Bereznak: What deformities hath the streaming wars wrought?
Herman: Too many shows for one poor, overwhelmed critic to ever watch.
Luckerson: Getting back to Netflix, why do y’all think so many people stick with this company through so many iterations? This is a DVD-by-mail service that became a digital locker for old shows that’s morphing into a weird amalgamation of broadcast, animated, and prestige-TV imitators. In its most recent quarter, Netflix added 5.3 million new subscribers, beating analysts’ estimates. Why is the Netflix brand continuing to grow and reach new people through all these transformations?
Herman: The simple answer is that people want an easy way to watch their stories, and $10.99 is still a hell of a lot cheaper than cable.
McHugh: It was the first. We’ve been there so long. We’ve built these accounts based on our likes and streams, etc., etc., etc.—it taught us how to stream! And yeah there’s the fear you cut one of the big ones out and they get something good and then you’re out of luck.

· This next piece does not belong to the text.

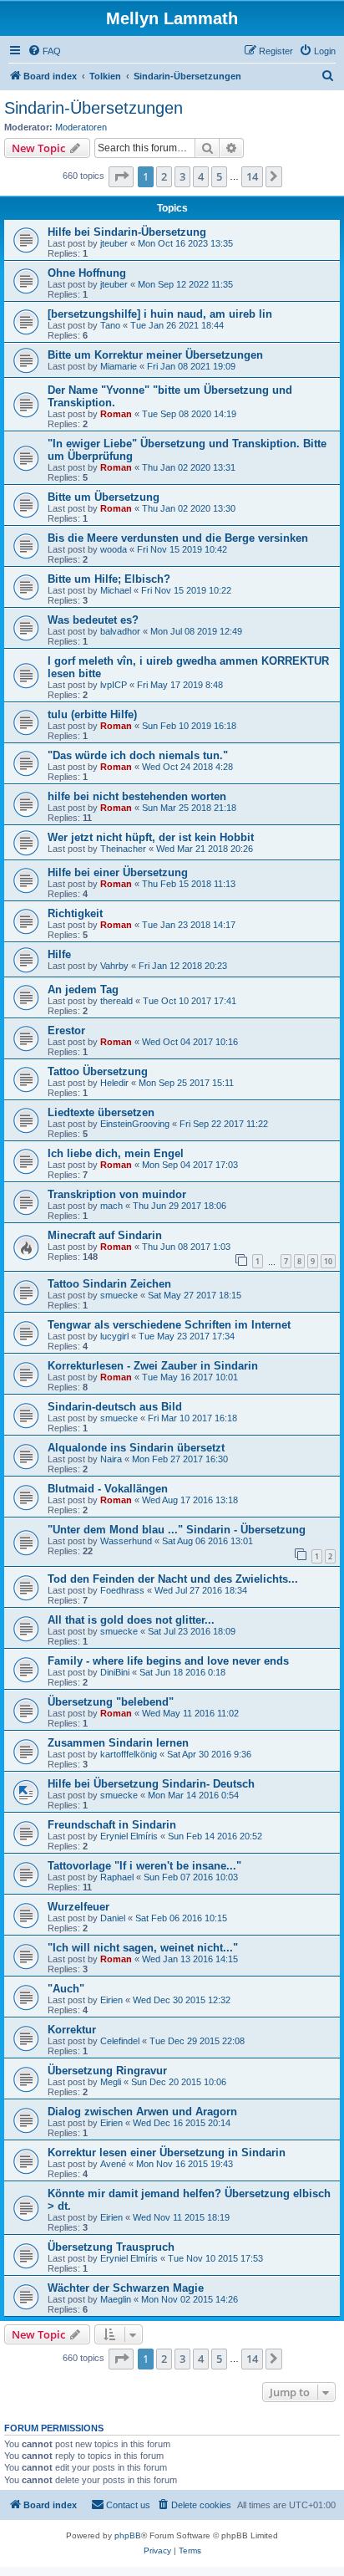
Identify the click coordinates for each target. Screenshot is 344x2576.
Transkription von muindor (117, 1194)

Bereznak: People will always be bored and broke on Friday night. Me and my family used to go to Blockbuster every Friday and rent two movies. I’m pretty sure that ritual has just moved online for a lot of people, and Netflix is the go-to.
Herman: And now that they have a new movie or show EVERY SINGLE FRIDAY, Netflix is now at the point where they’re outcompeting themselves. I didn’t have time for Mindhunter AND The Meyerowitz Stories this weekend!
Knibbs: Even with the price hike, it’s still crazy affordable. I would pay probably three times as much.
Bereznak: Shh, Kate, they’ll hear you.